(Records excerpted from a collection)
+---+
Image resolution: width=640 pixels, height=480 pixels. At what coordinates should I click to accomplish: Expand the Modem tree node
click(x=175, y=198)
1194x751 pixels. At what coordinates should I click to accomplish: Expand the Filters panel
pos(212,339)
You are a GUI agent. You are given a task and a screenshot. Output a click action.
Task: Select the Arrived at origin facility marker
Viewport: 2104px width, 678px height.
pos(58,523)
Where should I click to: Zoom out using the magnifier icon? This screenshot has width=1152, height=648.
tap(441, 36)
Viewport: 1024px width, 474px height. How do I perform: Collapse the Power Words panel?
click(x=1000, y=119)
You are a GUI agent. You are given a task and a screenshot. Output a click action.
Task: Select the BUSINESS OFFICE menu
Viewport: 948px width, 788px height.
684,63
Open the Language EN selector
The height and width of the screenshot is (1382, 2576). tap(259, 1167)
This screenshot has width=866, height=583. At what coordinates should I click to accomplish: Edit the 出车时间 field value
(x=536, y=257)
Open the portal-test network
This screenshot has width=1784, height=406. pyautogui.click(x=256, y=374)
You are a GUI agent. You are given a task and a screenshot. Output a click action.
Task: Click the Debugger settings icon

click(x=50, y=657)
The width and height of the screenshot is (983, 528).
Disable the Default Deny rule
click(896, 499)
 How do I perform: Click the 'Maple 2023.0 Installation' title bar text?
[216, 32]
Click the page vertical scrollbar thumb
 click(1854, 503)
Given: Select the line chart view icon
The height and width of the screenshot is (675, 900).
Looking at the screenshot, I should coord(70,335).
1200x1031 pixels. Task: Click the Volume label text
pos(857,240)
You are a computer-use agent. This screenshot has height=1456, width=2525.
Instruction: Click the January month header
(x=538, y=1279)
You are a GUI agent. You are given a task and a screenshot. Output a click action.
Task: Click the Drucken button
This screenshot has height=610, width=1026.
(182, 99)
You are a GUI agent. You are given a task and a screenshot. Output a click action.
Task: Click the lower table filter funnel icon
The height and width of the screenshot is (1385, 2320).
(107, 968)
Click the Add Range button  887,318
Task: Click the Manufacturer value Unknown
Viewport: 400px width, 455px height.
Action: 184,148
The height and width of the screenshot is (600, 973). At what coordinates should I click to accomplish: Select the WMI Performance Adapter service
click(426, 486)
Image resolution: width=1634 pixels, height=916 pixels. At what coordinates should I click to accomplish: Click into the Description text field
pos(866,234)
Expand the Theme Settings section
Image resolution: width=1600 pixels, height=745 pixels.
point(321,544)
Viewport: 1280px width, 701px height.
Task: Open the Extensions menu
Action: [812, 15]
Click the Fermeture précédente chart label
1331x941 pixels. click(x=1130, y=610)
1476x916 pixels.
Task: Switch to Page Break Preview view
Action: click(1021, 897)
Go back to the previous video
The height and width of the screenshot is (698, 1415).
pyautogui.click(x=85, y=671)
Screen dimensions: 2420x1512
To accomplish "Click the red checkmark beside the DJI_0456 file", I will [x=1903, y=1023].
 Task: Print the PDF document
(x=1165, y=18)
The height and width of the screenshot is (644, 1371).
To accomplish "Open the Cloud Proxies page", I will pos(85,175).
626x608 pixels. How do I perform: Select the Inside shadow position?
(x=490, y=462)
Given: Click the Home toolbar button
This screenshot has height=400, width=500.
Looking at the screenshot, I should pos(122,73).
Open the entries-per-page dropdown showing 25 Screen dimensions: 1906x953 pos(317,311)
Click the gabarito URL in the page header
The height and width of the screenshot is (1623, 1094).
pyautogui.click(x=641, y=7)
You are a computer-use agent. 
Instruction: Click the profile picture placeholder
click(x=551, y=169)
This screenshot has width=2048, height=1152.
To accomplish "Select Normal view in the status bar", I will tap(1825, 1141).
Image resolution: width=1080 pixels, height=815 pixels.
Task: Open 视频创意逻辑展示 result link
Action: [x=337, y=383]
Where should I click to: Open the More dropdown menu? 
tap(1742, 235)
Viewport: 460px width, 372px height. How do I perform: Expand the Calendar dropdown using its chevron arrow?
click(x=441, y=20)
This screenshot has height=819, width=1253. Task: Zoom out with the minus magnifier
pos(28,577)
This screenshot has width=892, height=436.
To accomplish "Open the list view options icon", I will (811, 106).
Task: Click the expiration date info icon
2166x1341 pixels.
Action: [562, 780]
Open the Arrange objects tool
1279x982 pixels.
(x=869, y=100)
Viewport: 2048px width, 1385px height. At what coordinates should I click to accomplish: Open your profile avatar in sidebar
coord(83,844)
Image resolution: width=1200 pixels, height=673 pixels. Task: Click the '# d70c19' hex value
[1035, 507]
+---+
= WHAT THIS TASK INVOLVES =
Retype all of the lines above without changing anything.

= SOLUTION FOR THIS EXERCISE =
Image resolution: width=640 pixels, height=480 pixels. At what coordinates should I click to accomplish: Expand the Modem tree node
click(x=175, y=198)
1194x751 pixels. At what coordinates should I click to accomplish: Expand the Filters panel
pos(212,339)
You are a GUI agent. You are given a task and a screenshot. Output a click action.
Task: Select the Arrived at origin facility marker
Viewport: 2104px width, 678px height.
pos(58,523)
Where should I click to: Zoom out using the magnifier icon? This screenshot has width=1152, height=648.
tap(441, 36)
Viewport: 1024px width, 474px height. How do I perform: Collapse the Power Words panel?
click(x=1000, y=119)
You are a GUI agent. You are given a task and a screenshot. Output a click action.
Task: Select the BUSINESS OFFICE menu
Viewport: 948px width, 788px height.
684,63
Open the Language EN selector
The height and width of the screenshot is (1382, 2576). tap(259, 1167)
This screenshot has width=866, height=583. At what coordinates should I click to accomplish: Edit the 出车时间 field value
(x=536, y=257)
Open the portal-test network
This screenshot has width=1784, height=406. pyautogui.click(x=256, y=374)
You are a GUI agent. You are given a task and a screenshot. Output a click action.
Task: Click the Debugger settings icon

click(x=50, y=657)
The width and height of the screenshot is (983, 528).
Disable the Default Deny rule
click(896, 499)
 How do I perform: Click the 'Maple 2023.0 Installation' title bar text?
[216, 32]
Click the page vertical scrollbar thumb
 click(1854, 503)
Given: Select the line chart view icon
The height and width of the screenshot is (675, 900).
Looking at the screenshot, I should coord(70,335).
1200x1031 pixels. Task: Click the Volume label text
pos(857,240)
You are a computer-use agent. This screenshot has height=1456, width=2525.
Instruction: Click the January month header
(x=538, y=1279)
You are a GUI agent. You are given a task and a screenshot. Output a click action.
Task: Click the Drucken button
This screenshot has height=610, width=1026.
(182, 99)
You are a GUI agent. You are given a task and a screenshot. Output a click action.
Task: Click the lower table filter funnel icon
The height and width of the screenshot is (1385, 2320).
(107, 968)
Click the Add Range button  887,318
Task: Click the Manufacturer value Unknown
Viewport: 400px width, 455px height.
Action: 184,148
The height and width of the screenshot is (600, 973). At what coordinates should I click to accomplish: Select the WMI Performance Adapter service
click(426, 486)
Image resolution: width=1634 pixels, height=916 pixels. At what coordinates should I click to accomplish: Click into the Description text field
pos(866,234)
Expand the Theme Settings section
Image resolution: width=1600 pixels, height=745 pixels.
point(321,544)
Viewport: 1280px width, 701px height.
Task: Open the Extensions menu
Action: [812, 15]
Click the Fermeture précédente chart label
1331x941 pixels. click(x=1130, y=610)
1476x916 pixels.
Task: Switch to Page Break Preview view
Action: click(1021, 897)
Go back to the previous video
The height and width of the screenshot is (698, 1415).
pyautogui.click(x=85, y=671)
Screen dimensions: 2420x1512
To accomplish "Click the red checkmark beside the DJI_0456 file", I will [x=1903, y=1023].
 Task: Print the PDF document
(x=1165, y=18)
The height and width of the screenshot is (644, 1371).
To accomplish "Open the Cloud Proxies page", I will pos(85,175).
626x608 pixels. How do I perform: Select the Inside shadow position?
(x=490, y=462)
Given: Click the Home toolbar button
This screenshot has height=400, width=500.
Looking at the screenshot, I should pos(122,73).
Open the entries-per-page dropdown showing 25 Screen dimensions: 1906x953 pos(317,311)
Click the gabarito URL in the page header
The height and width of the screenshot is (1623, 1094).
pyautogui.click(x=641, y=7)
You are a computer-use agent. 
Instruction: Click the profile picture placeholder
click(x=551, y=169)
This screenshot has width=2048, height=1152.
To accomplish "Select Normal view in the status bar", I will tap(1825, 1141).
Image resolution: width=1080 pixels, height=815 pixels.
Task: Open 视频创意逻辑展示 result link
Action: [x=337, y=383]
Where should I click to: Open the More dropdown menu? 
tap(1742, 235)
Viewport: 460px width, 372px height. How do I perform: Expand the Calendar dropdown using its chevron arrow?
click(x=441, y=20)
This screenshot has height=819, width=1253. Task: Zoom out with the minus magnifier
pos(28,577)
This screenshot has width=892, height=436.
To accomplish "Open the list view options icon", I will (811, 106).
Task: Click the expiration date info icon
2166x1341 pixels.
Action: [562, 780]
Open the Arrange objects tool
1279x982 pixels.
(x=869, y=100)
Viewport: 2048px width, 1385px height. At what coordinates should I click to accomplish: Open your profile avatar in sidebar
coord(83,844)
Image resolution: width=1200 pixels, height=673 pixels. Task: Click the '# d70c19' hex value
[1035, 507]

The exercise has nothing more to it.